WORK INSTRUCTIONS:
Among the entries below, how many lines contain "computer"? Answer with the number only.

TASK INPUTS:

# # # # #

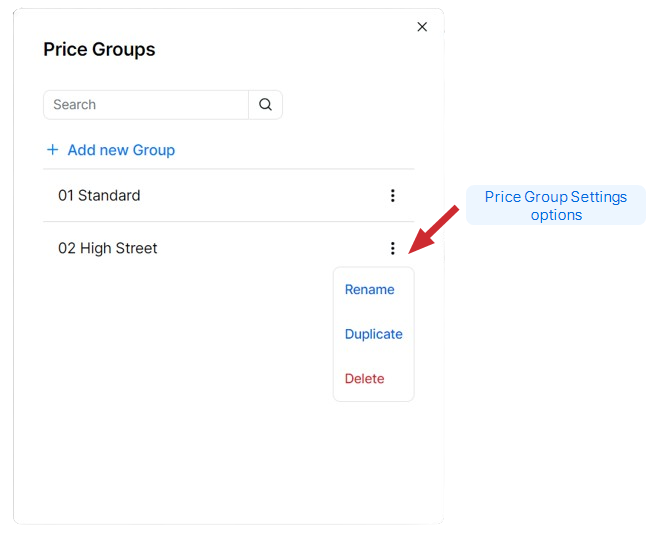Click the magnifying glass search icon
This screenshot has width=658, height=540.
(x=265, y=105)
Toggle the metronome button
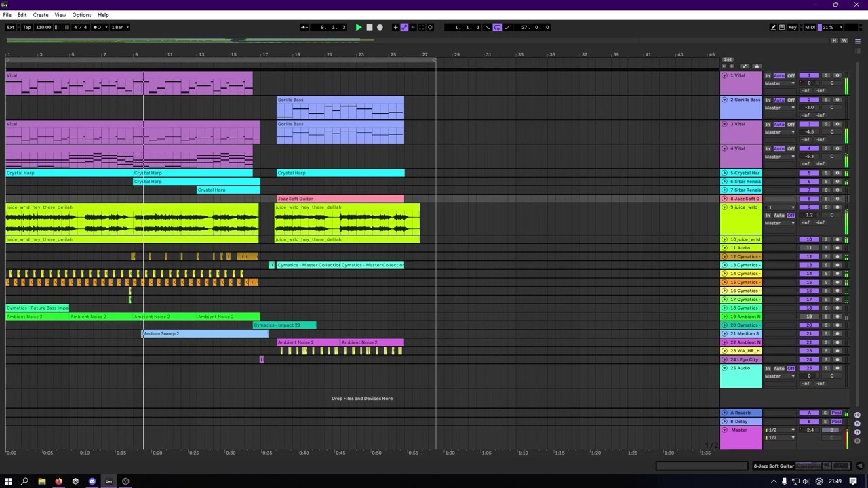This screenshot has width=868, height=488. pos(97,27)
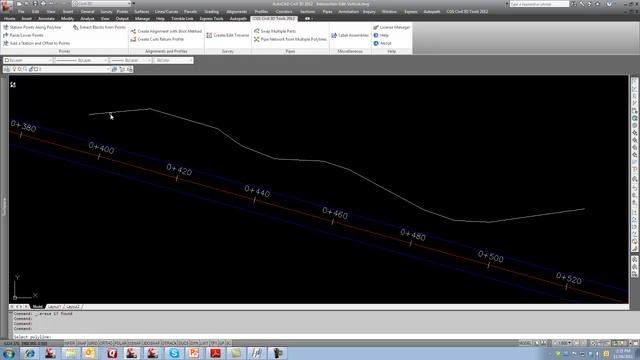640x360 pixels.
Task: Toggle ORTHO mode in status bar
Action: pos(106,343)
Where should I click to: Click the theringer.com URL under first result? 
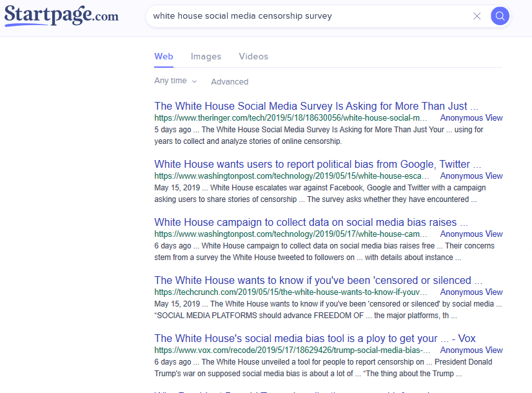click(291, 118)
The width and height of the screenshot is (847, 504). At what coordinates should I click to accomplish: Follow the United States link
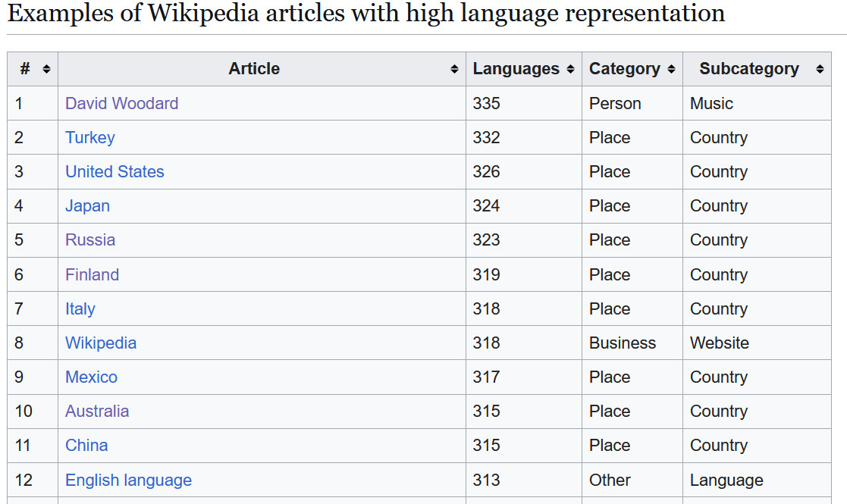pos(115,171)
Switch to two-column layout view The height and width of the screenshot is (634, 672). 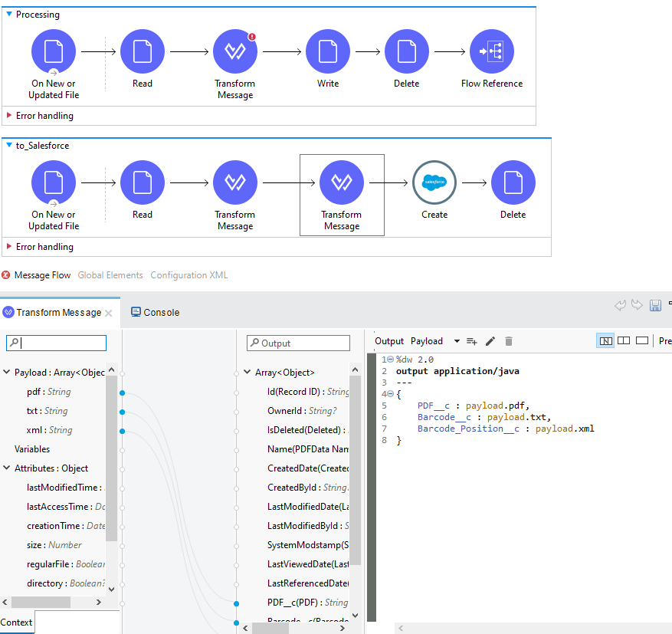coord(624,341)
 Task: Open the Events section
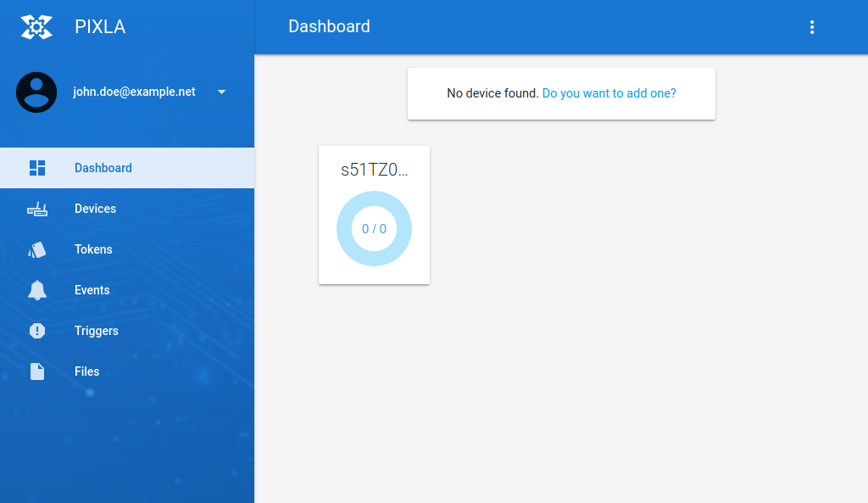click(92, 289)
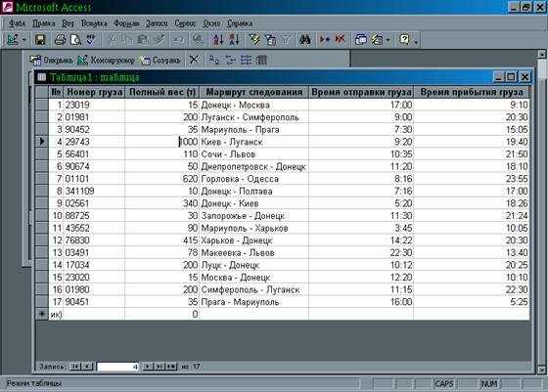The height and width of the screenshot is (392, 548).
Task: Go to next record navigation button
Action: pos(148,367)
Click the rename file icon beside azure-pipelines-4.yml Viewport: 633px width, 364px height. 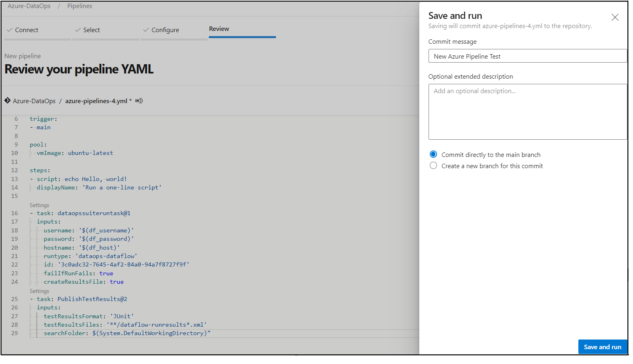pyautogui.click(x=139, y=101)
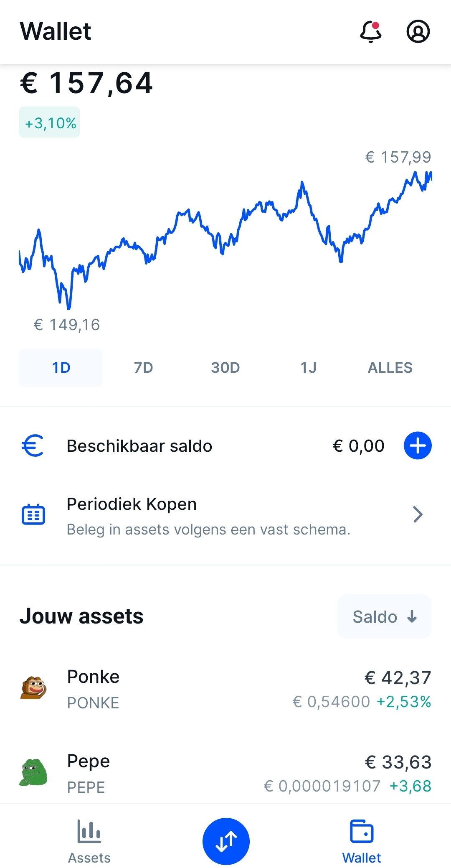This screenshot has width=451, height=868.
Task: Switch chart to 7D range
Action: (x=143, y=368)
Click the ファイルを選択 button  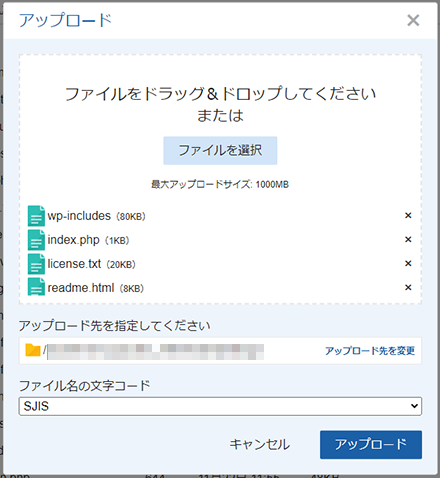[x=220, y=150]
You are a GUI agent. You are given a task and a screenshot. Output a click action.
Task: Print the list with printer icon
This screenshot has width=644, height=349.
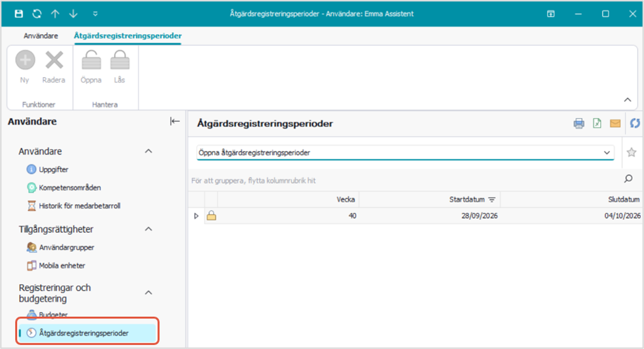click(x=579, y=124)
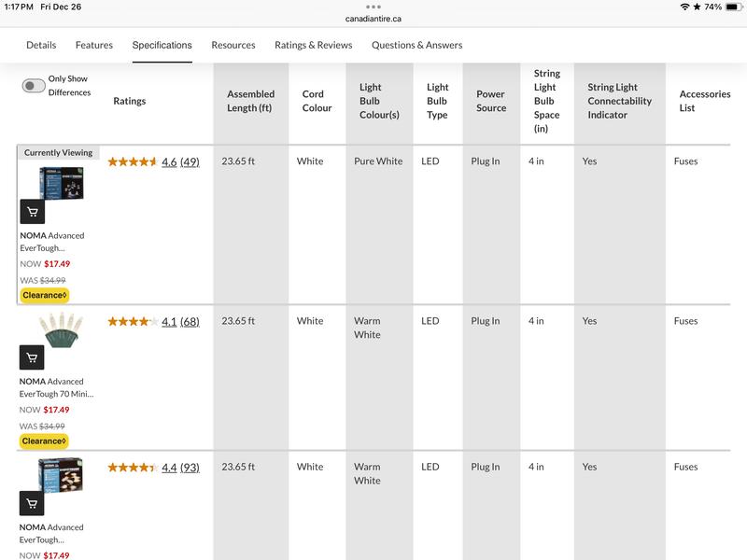This screenshot has width=747, height=560.
Task: Click the Clearance badge on the second product
Action: pyautogui.click(x=45, y=441)
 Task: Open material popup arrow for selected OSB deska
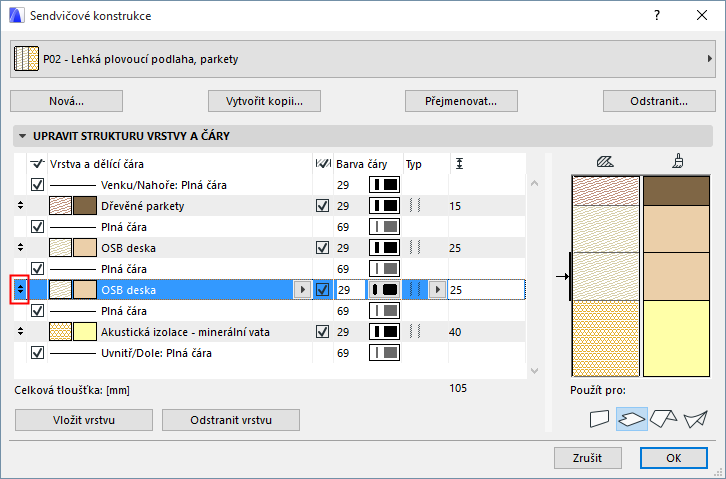[302, 290]
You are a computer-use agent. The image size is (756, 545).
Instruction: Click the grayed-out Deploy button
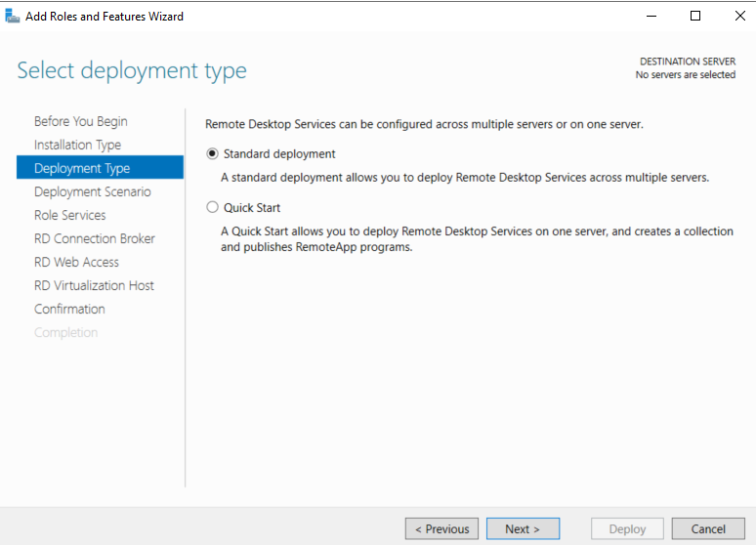tap(627, 528)
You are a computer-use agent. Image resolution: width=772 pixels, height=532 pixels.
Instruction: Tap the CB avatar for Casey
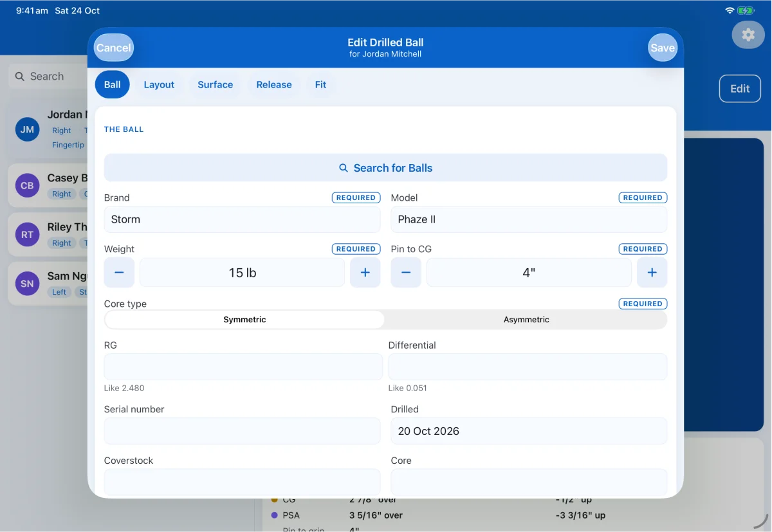point(27,185)
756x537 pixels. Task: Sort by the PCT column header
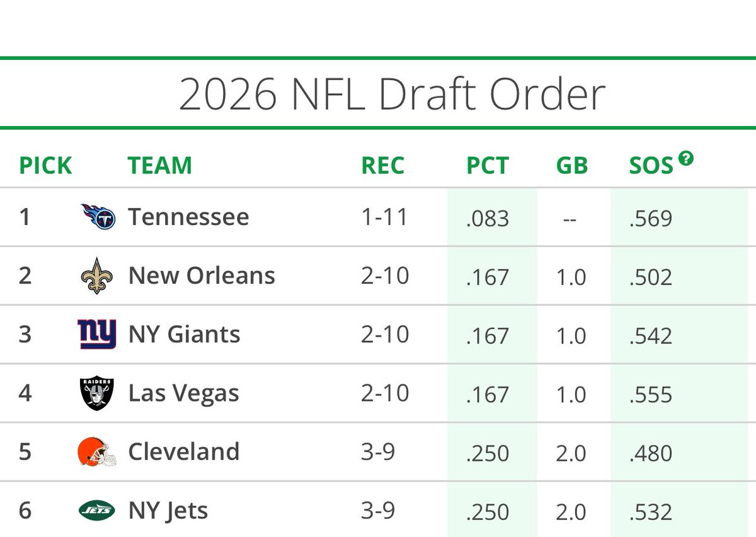point(488,166)
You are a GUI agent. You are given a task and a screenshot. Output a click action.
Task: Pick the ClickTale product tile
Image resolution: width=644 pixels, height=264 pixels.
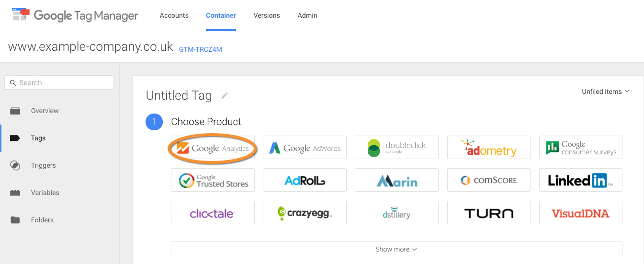(213, 213)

# # # # #

RESULT OF THIS TASK:
2